Online monitoring of big data streams: A rank-based sampling algorithm by data augmentation
- Journal of Quality Technology
- April 2021
- Volume 53 Issue 2
- pp. 135-153
- Xian, Xiaochen, Zhang, Chen, Bonk, Scott, Liu, Kaibo
In many applications of modern quality control, process monitoring involves a large number of process variables and quality characteristics. Practitioners are desired to attain complete information about the process in order to assure quick detection of shifts that may possibly occur at any variable. However, full information is not always available during online monitoring of big data streams due to limitations of monitoring resources in practice. In this paper, a rank-based monitoring and sampling algorithm based on data augmentation is proposed to quickly detect the mean shifts in a process when only a limited portion of observations are available online.
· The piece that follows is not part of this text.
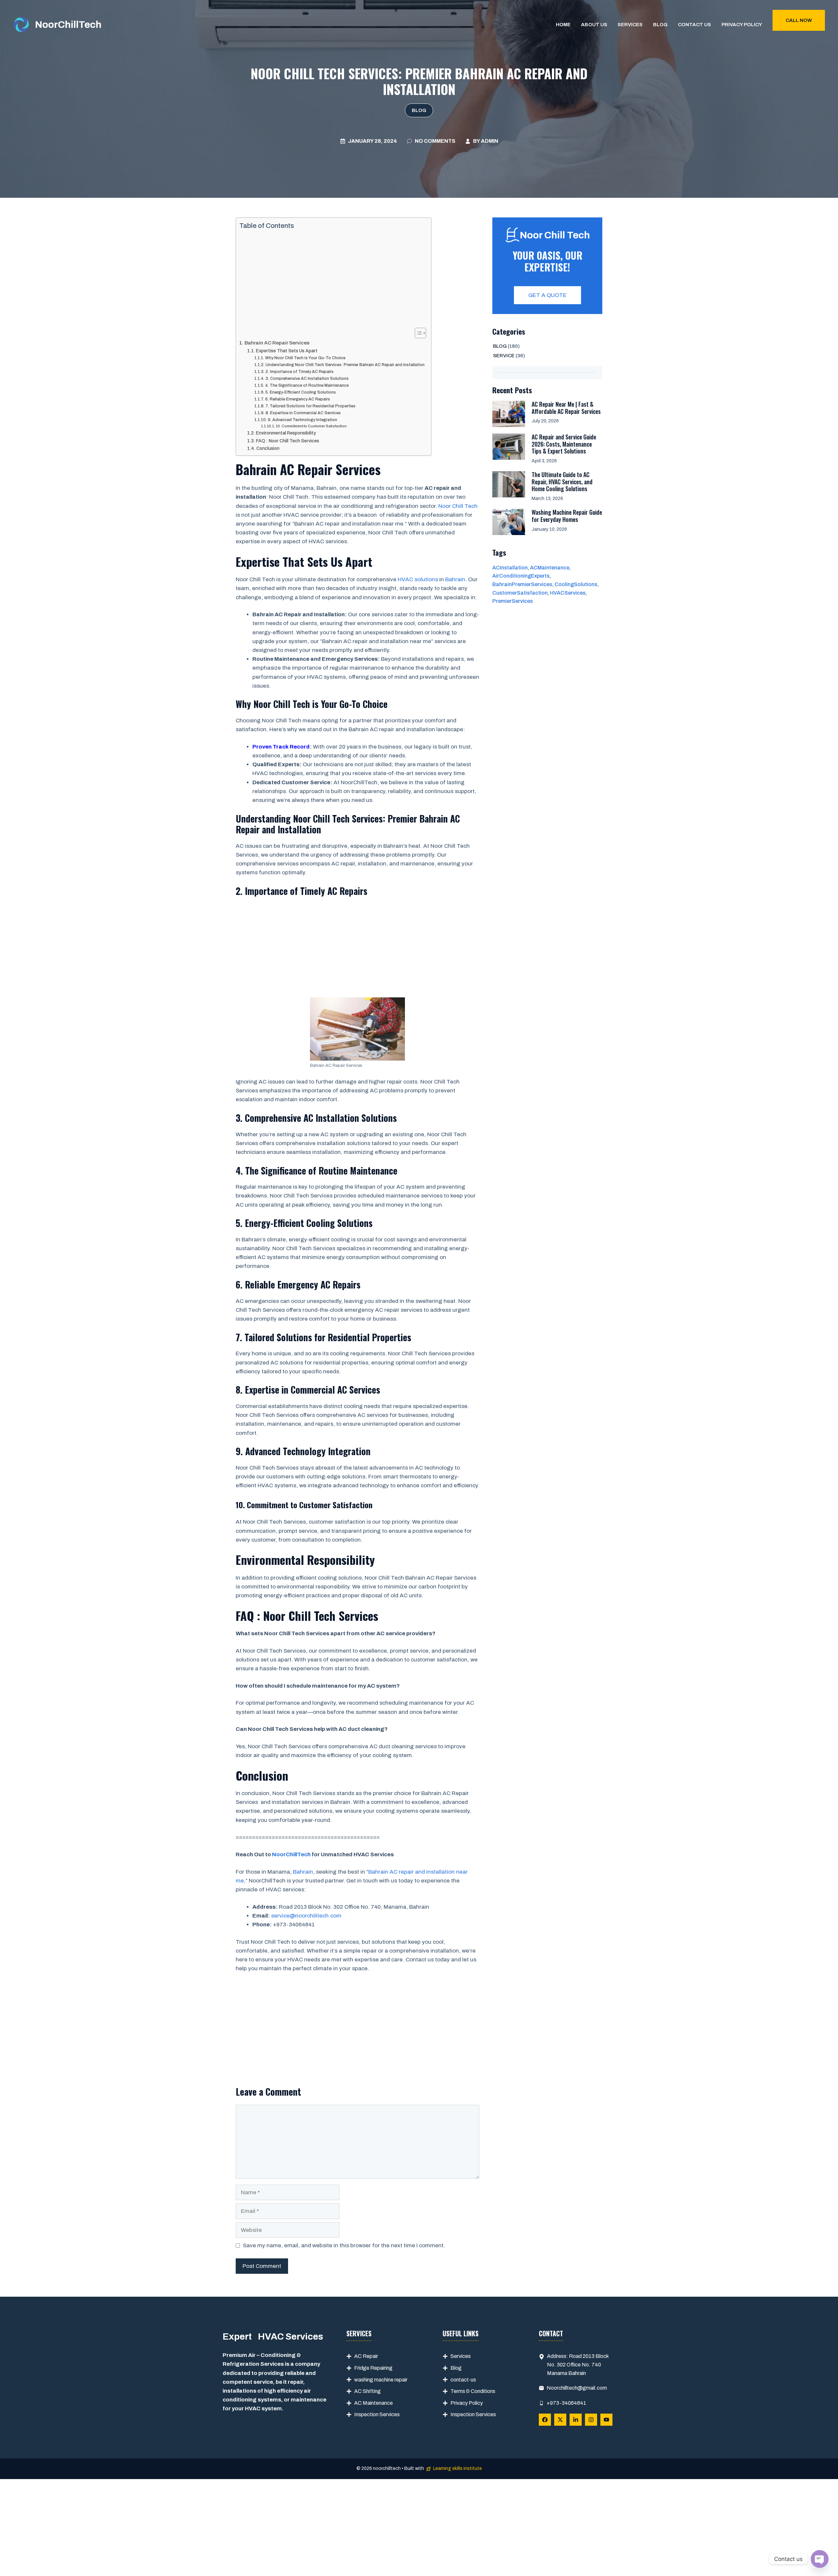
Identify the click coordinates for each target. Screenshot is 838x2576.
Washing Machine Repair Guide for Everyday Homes (567, 516)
Specifically, at each observation time, the proposed method will automatically augment information for unobservable variables based on the online observations, and then intelligently allocate the monitoring resources to the most suspicious data streams. Comparing to the existing literature, this method is able to accurately infer the status of all variables in a process based on a small number of observable variables and effectively construct a global monitoring statistic with the proposed augmented vector, which leads to a quick detection of the out-of-control status even if limited shifted variables are observed in real time. Simulation studies as well as a real case study on real-time solar flare detection are conducted to demonstrate the efficacy and applicability of the proposed method.